I drank too much. My snot smells like vodka when I blow my nose.
During sex she told me I could do anything I wanted to her. You remember that toy lightsaber we bought at Wal Mart?
does drinking everclear count as brushing your teeth? because i think they are sterilized
She said i saw her in the study room, waved, disappeared, came back with a coke from god knows where, and slurred "i have a drinking problem but i ate grits"
You act like pregaming preseason hockey is a crime. Come on man, get fucked up and watch pucks. It rhymes so well it has to go together. DOS EQUIS Y DEVILS!
I've already agreed to hook up with 3 people tonight, and its not even 2:00 yet... I think this is what the path to success looks like.

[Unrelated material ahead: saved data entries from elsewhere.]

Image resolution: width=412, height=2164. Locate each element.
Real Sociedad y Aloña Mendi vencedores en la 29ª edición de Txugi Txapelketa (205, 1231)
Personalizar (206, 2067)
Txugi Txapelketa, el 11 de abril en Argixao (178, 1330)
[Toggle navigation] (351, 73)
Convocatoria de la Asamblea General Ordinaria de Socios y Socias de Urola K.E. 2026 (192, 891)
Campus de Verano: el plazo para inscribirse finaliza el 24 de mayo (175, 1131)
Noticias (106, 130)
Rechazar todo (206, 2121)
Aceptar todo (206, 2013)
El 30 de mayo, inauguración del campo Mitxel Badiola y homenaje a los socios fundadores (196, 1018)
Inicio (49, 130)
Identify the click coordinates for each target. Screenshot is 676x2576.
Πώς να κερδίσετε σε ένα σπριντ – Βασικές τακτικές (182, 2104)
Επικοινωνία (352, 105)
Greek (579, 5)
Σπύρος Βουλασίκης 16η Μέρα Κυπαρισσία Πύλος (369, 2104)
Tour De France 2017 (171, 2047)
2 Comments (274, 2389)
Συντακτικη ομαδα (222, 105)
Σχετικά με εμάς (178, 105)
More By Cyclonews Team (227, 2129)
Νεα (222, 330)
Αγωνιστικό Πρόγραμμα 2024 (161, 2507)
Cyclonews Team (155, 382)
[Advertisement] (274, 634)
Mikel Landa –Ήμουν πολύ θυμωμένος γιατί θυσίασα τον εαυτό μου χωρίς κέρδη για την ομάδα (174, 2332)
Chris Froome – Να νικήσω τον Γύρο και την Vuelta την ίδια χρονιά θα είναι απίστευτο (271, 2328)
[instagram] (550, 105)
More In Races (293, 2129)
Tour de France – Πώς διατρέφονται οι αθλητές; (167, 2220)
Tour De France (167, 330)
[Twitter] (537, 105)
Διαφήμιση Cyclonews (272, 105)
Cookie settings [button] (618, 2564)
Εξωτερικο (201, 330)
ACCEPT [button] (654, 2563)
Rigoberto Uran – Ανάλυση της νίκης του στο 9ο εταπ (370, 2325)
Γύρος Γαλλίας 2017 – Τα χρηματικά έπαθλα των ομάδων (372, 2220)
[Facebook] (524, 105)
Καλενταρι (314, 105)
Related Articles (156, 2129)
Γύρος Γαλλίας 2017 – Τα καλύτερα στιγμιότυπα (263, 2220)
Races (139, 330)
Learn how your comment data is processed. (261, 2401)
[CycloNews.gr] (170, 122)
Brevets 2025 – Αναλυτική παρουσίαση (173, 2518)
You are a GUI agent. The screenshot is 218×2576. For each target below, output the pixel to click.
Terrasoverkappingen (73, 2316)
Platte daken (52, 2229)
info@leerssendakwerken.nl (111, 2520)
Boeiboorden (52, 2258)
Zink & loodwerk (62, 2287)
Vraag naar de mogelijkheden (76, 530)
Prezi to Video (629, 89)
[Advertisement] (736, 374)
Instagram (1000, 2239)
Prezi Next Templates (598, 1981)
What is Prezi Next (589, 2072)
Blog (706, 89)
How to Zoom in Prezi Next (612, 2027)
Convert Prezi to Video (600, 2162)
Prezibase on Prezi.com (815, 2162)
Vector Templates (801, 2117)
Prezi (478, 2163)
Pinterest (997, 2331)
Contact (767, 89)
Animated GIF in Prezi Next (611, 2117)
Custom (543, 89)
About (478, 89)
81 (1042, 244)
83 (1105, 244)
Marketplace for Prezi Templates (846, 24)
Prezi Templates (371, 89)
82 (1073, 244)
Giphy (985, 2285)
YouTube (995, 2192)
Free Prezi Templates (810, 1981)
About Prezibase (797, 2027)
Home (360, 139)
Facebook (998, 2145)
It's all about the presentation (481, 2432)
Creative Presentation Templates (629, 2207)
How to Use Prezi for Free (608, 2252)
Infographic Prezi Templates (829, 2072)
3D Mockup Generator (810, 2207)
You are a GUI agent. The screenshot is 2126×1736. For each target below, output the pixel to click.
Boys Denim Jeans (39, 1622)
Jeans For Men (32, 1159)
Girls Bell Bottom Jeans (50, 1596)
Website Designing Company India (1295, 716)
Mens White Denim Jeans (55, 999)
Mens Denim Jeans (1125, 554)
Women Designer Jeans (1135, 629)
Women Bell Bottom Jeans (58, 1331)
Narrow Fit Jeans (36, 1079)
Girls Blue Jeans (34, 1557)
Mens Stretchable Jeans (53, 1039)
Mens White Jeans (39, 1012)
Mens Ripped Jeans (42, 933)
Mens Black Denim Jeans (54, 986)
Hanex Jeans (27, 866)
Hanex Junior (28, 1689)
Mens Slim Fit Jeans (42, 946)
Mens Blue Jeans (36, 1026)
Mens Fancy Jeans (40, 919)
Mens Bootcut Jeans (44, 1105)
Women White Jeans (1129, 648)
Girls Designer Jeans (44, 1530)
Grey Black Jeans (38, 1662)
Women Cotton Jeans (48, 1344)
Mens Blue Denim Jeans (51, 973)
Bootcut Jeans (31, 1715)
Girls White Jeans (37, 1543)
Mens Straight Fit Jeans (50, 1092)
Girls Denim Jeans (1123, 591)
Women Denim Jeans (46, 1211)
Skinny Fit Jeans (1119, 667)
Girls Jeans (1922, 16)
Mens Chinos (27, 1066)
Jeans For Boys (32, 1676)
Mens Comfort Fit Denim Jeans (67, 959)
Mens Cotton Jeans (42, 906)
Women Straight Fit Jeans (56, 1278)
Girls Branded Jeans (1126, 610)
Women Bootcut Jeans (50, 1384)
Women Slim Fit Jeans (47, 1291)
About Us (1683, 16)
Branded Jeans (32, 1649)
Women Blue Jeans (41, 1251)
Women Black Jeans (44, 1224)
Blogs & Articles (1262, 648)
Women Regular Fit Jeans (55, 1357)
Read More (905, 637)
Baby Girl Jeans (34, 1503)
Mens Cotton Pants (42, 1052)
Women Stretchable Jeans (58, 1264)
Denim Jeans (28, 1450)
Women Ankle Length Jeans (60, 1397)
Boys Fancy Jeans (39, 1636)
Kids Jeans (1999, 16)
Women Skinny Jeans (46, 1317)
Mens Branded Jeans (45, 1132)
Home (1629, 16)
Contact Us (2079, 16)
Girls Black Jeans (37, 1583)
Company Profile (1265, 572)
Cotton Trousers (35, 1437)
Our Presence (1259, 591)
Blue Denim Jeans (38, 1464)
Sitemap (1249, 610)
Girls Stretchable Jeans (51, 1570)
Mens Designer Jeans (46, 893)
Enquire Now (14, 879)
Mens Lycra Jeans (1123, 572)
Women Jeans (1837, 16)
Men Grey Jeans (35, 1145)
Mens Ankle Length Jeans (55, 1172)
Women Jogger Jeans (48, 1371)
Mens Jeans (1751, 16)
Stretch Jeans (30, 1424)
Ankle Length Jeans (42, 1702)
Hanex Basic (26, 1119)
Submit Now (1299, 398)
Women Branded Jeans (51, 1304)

Old woman told me I looked like her son and then she started explaining to me how she wanted me to fuck her
You know it's been a successful day when the only reason you put on a bra was to take off your shirt
I spent a lot of time in their kitchen cause I was convinced that the living room was gonna fall... Sorry for not warning you about that.
I got custody of our girlfriend in the breakup.
he bit THROUGH my nipple
plus side, no need to pay for a piercing.
I fucked him twice and then he set me up with his teammate. This kid does wonders for me
There's a bull to ride and dancing on the bar is encouraged. This is my heaven. And this is why god made leopard tube tops.
You tried to eat your way through the wall. Like you literally tried to eat drywall and insulation.
His birthday is on cinco de mayo and he doesn’t drink or like tacos. What a waste.